Managing email takes time. More than two hours of every working day for most of us according to recent studies.
The time saving tips that work for some, may be a drag for others, but most important is finding the email management practices that keep the whole business operating productively, both today and into the future.
Email management tips
Inbox zero is just one of the many popular techniques for (attempting) to keep on top of our ever increasing volume of business email.
Coined by productivity expert Merlin Mann, the tenet of inbox zero is not necessarily to achieve the utopia of an empty inbox everyday, but rather to spend as little 'brain-power' as possible thinking about it (which often equates to much the same thing). The theory goes that there are five possible immediate actions to take for every email: delete, delegate, respond,defer or do.
Time management and productivity proponents offer email management tips such as:
- Delete as many new messages as possible.
- Forward what can be best answered by someone else.
- Immediately respond to any new messages that can be answered in two minutes or less.
- Move new messages that require more than two minutes to answer -- and messages that can be answered later -- to a separate "requires response" folder.
- Set aside time each day to respond to email in the "requires response" folder or chip away at mail in this folder throughout the day.
- Establish personal folders, labels and categories to organise emails out of your inbox.
- Set up rules to automatically direct email to relevant folders where appropriate.
Whether you aspire to inbox zero, or are simply trying to spend less time in the inbox vacuum, implementing some or all of these tips will undoubtedly help you save time and establish email habits that are productive for you.
Which is great ... if you're the only person you need to worry about.
True productivity is a team affair
When it comes to working collaboratively as a team, and considering what will make working with email faster and easier not just today but years from now, practices that are built on personal folders and managing email in the inbox are fraught with danger.
Here's why strategies like inbox zero alone will only get you half the way there:
- Everyone has their own inbox
When you file email records into personal folders, important business information is locked away where not everyone can access it. This not only leads to unnecessary duplication and wasted storage when you cc everyone who needs to action that information today, but also exponentially increases the time and cost to find that information in future. Gathering the evidence to resolve disputes or renegotiate agreements by laboriously sifting through personal folders in individual email accounts can be a frustrating task, particularly when those individuals have left the company.
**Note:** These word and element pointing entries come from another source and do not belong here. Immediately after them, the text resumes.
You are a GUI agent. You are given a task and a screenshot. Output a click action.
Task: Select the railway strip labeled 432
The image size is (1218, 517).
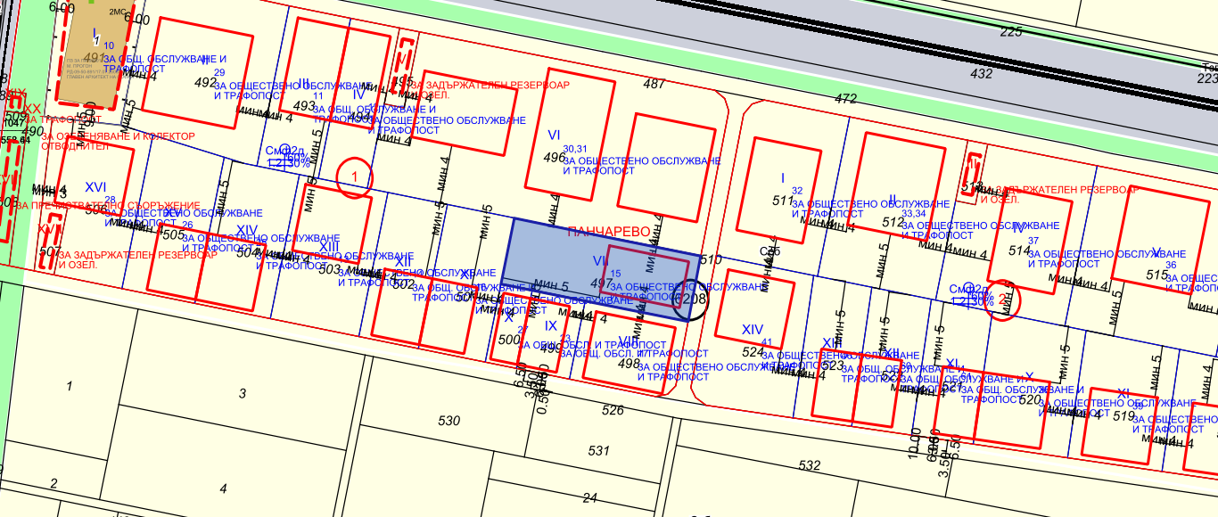(x=981, y=73)
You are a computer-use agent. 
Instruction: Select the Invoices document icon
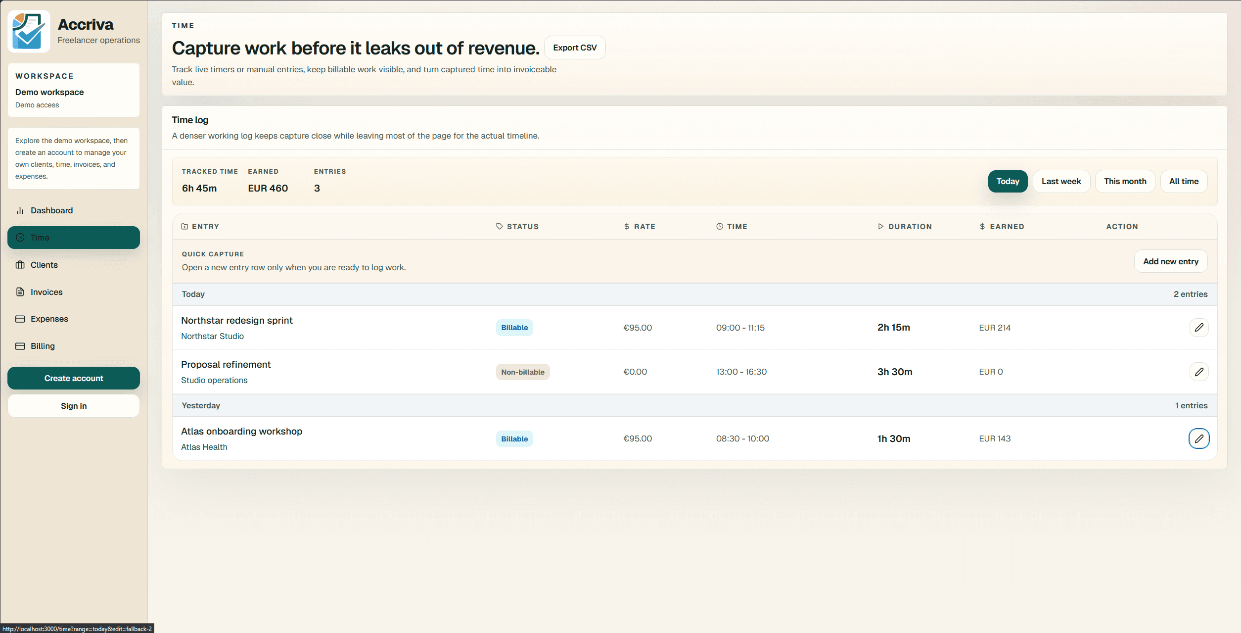(x=20, y=292)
- what happens when you get promoted? Your responsibilities change, but your email account stays with you. How can you pass those email folders on to your replacement?
- what's your company policy when an employee leaves? Is their email account deleted? Or archived so that only the System Administrator can access it?
- Everyone organises folders in their own way
You might create a folder for every client you deal with. Moving all emails out of your inbox to the relevant client folder makes perfect sense to you. But your Project Manager builds his folders around Project Name....and the accounts team create a folder for each financial year. The result is no single point of truth and time consuming search when that information is needed in future.
- what happens when a client disputes performance against a contract? Do you know what to search for to gather the information you need? Or will it come down to pot-luck and putting in the hard yards?
The productivity drain when important information is locked in separate and disparate collections is just as draining on the whole business over time as the daily grind for each member of staff in keeping on top of their overflowing inbox. Strategies like inbox zero that aim to help individual time management in working with email can get you half the way there. However a truly productive workplace should ensure that emails are treated like any other business document and stored in an organised central collection, accessible by everyone as needed, in order to save time, and frustration.